Её что-то беспокоит, и Гарри видит это. Эйвери хмурится, отчего между тонких бровей залегает морщинка.
— Скорее всего, завтра к закату, — Гарри приподнимает её лицо за подбородок и заглядывает ей в глаза. — Что происходит, любовь моя?
Эйвери поджимает губы.
— Как думаешь, «Леди Энн» удалось уйти от военных?
В очередной раз Гарри удивляется ей. Он и словом при ней не обмолвился о своих опасениях, но, кажется, она думала о том же. Или начала думать, когда приближение к Тортуге стало реальностью.
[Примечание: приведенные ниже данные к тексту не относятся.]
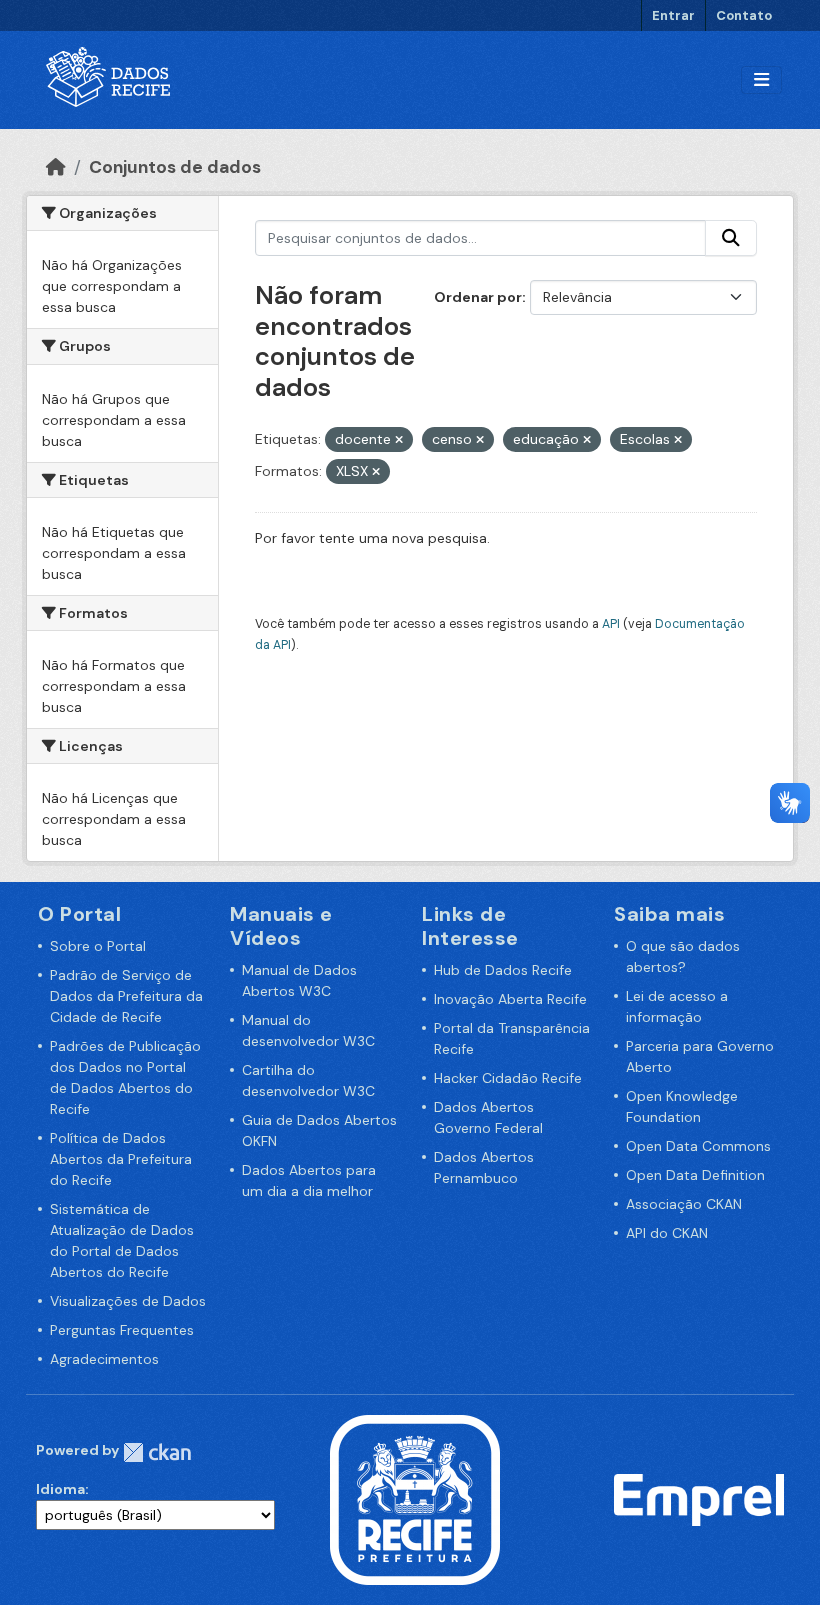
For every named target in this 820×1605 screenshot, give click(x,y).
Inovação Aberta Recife (510, 999)
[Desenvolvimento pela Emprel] (699, 1499)
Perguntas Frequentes (122, 1330)
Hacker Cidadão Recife (508, 1078)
И вот что ей ответить? Сказать ей правду? Стоит ли её волновать раньше, чем они прибудут на остров? К каким возможным событиям её готовить?
— Я не знаю, — наконец, произносит он, и это — наиболее честный ответ, на который он способен. — Мы узнаем об этом, лишь приблизившись к Тортуге, — он закусывает губу, думает, стоит ли сообщить ей о намерениях отправить её к Шерил с частью ящиком или нет, и решает, что, к черту, он клялся перед Богом, что будет с ней честен, значит, он и будет. — Когда мы подойдем к острову, мы не сразу высадимся в порту, — Гарри пытается подобрать слова, но находятся они чертовски плохо. — Мы зайдем в небольшую бухту, чтобы отправить на берег часть индейских сокровищ. И я хочу… — он трет двумя пальцами переносицу. — Я прошу тебя не рисковать и тоже отправиться на берег вместе с Лиамом и несколькими матросами.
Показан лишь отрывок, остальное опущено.